Первым из строителей на помочь явился Василий Шаблов, мужик с бритым лицом, тепло, не по погоде одетый. Из-под картуза торчат жиденькие прядки за ушами, козырек надвинут на самые глаза, на шее белый платок завязан «зайчиком» (простужено у Василия горло). Из-под козырька смотрит обычно Василий так, будто его вот-вот должны обмануть в каком-то важном деле…
Подошел Василий к Ефиму, с усмешкой дернул за козырек:
— Здоров, Ефим!..
— Здравствуй, Василий Матвеевич! — заулыбался Ефим и радостно поглядел вокруг, как бы приглашая угрюмоватого Василия поздороваться и с целым белым светом. — Утро-то, утро-то какое! Тихо, тепло, спокойно!
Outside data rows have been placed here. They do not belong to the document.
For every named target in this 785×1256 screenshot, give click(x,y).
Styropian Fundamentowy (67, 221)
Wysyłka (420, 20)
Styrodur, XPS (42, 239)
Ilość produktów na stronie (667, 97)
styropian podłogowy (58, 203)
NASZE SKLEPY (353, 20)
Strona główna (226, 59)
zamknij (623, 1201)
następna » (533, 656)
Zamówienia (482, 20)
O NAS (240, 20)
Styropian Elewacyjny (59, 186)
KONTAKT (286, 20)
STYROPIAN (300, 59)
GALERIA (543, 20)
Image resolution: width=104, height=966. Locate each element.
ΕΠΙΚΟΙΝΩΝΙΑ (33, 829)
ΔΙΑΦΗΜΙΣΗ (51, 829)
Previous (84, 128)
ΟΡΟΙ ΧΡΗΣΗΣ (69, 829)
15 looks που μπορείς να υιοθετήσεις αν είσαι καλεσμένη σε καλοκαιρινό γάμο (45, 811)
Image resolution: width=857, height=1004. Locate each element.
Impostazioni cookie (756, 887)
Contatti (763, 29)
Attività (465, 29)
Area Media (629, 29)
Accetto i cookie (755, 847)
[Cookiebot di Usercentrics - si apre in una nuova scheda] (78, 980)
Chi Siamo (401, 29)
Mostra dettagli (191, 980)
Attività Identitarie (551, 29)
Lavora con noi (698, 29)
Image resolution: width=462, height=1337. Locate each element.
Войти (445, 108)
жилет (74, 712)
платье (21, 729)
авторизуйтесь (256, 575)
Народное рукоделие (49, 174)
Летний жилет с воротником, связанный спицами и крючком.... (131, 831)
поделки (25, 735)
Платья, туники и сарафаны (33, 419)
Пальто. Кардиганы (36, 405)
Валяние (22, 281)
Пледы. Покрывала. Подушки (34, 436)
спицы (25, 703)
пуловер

Как и не осень!..
— Утро бы ничего… — хмуровато согласился Василий, врубив носочком топор в некрепкое старое дерево коротенького бревешка, валявшегося под ногами, — утро бы ничего… — усмехнулся он. — Вот лесок-то у те, парь, гниловат… Недолго простоят твои хоромы…
— Да уж сколько простоят… — виновато улыбнулся Ефим. И поморщился, как от зубной внезапной боли: ах, люди, вечно они хотят все испортить своими словами…
— Ну, разве что так, коли… — хмыкнул Василий.
Подошли с топорами на плечах братья Скобелевы — Борис и Петр, вместе с ними и Ваня — сын Степана Скобелева. После того, как ему было запрещено отцом дальнейшее ученье, он начал плотничать помаленьку со своим зятем. Его появлению Ефим особенно обрадовался.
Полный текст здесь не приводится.